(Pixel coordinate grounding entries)
[Start of Attachment]
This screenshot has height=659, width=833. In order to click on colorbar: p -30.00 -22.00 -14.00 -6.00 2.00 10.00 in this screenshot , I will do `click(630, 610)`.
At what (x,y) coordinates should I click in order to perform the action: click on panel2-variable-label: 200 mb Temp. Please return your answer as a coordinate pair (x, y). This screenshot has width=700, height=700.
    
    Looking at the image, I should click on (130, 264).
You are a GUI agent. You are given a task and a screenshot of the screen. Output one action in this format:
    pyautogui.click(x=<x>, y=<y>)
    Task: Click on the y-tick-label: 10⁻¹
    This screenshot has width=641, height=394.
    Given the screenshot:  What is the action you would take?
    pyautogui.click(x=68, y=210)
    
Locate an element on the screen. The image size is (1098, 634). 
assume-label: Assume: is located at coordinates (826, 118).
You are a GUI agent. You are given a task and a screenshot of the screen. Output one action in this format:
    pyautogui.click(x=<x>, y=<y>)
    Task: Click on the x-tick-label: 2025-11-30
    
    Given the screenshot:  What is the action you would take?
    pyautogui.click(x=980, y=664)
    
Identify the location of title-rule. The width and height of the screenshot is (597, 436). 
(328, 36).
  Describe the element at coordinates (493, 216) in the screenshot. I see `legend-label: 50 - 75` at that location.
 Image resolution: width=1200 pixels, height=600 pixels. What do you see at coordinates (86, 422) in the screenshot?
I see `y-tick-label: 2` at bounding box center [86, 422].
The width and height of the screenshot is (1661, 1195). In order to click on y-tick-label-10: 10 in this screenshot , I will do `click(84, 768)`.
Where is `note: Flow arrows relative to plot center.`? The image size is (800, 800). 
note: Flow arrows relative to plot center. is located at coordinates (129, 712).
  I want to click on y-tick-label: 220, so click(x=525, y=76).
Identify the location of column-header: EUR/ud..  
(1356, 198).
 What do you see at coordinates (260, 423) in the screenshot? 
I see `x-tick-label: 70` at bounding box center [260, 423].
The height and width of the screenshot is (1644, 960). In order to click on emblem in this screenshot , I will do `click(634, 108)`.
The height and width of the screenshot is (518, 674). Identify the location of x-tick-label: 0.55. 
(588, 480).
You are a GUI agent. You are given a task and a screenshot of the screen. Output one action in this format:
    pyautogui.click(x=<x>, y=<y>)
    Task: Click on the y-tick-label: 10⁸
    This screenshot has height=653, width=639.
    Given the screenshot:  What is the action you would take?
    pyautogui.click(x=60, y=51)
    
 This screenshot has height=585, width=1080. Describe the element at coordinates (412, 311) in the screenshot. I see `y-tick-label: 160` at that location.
[End of Attachment]
* _HOW TO COMPLETE THIS TASK_
Render the stretch from the line that contains "Identify the location of title-rule." through the end of the entries as a Markdown table with the columns Row and Line, numbering each line and leaving out blank lines.

* _RESULT FOR THIS TASK_
| Row | Line |
|---|---|
| 1 | Identify the location of title-rule. The width and height of the screenshot is (597, 436).  |
| 2 | (328, 36). |
| 3 |   Describe the element at coordinates (493, 216) in the screenshot. I see `legend-label: 50 - 75` at that location. |
| 4 |  Image resolution: width=1200 pixels, height=600 pixels. What do you see at coordinates (86, 422) in the screenshot? |
| 5 | I see `y-tick-label: 2` at bounding box center [86, 422]. |
| 6 | The width and height of the screenshot is (1661, 1195). In order to click on y-tick-label-10: 10 in this screenshot , I will do `click(84, 768)`. |
| 7 | Where is `note: Flow arrows relative to plot center.`? The image size is (800, 800).  |
| 8 | note: Flow arrows relative to plot center. is located at coordinates (129, 712). |
| 9 |   I want to click on y-tick-label: 220, so click(x=525, y=76). |
| 10 | Identify the location of column-header: EUR/ud..   |
| 11 | (1356, 198). |
| 12 |  What do you see at coordinates (260, 423) in the screenshot?  |
| 13 | I see `x-tick-label: 70` at bounding box center [260, 423]. |
| 14 | The height and width of the screenshot is (1644, 960). In order to click on emblem in this screenshot , I will do `click(634, 108)`. |
| 15 | The height and width of the screenshot is (518, 674). Identify the location of x-tick-label: 0.55.  |
| 16 | (588, 480). |
| 17 | You are a GUI agent. You are given a task and a screenshot of the screen. Output one action in this format: |
| 18 |     pyautogui.click(x=<x>, y=<y>) |
| 19 |     Task: Click on the y-tick-label: 10⁸ |
| 20 |     This screenshot has height=653, width=639. |
| 21 |     Given the screenshot:  What is the action you would take? |
| 22 |     pyautogui.click(x=60, y=51) |
| 23 |  This screenshot has height=585, width=1080. Describe the element at coordinates (412, 311) in the screenshot. I see `y-tick-label: 160` at that location. |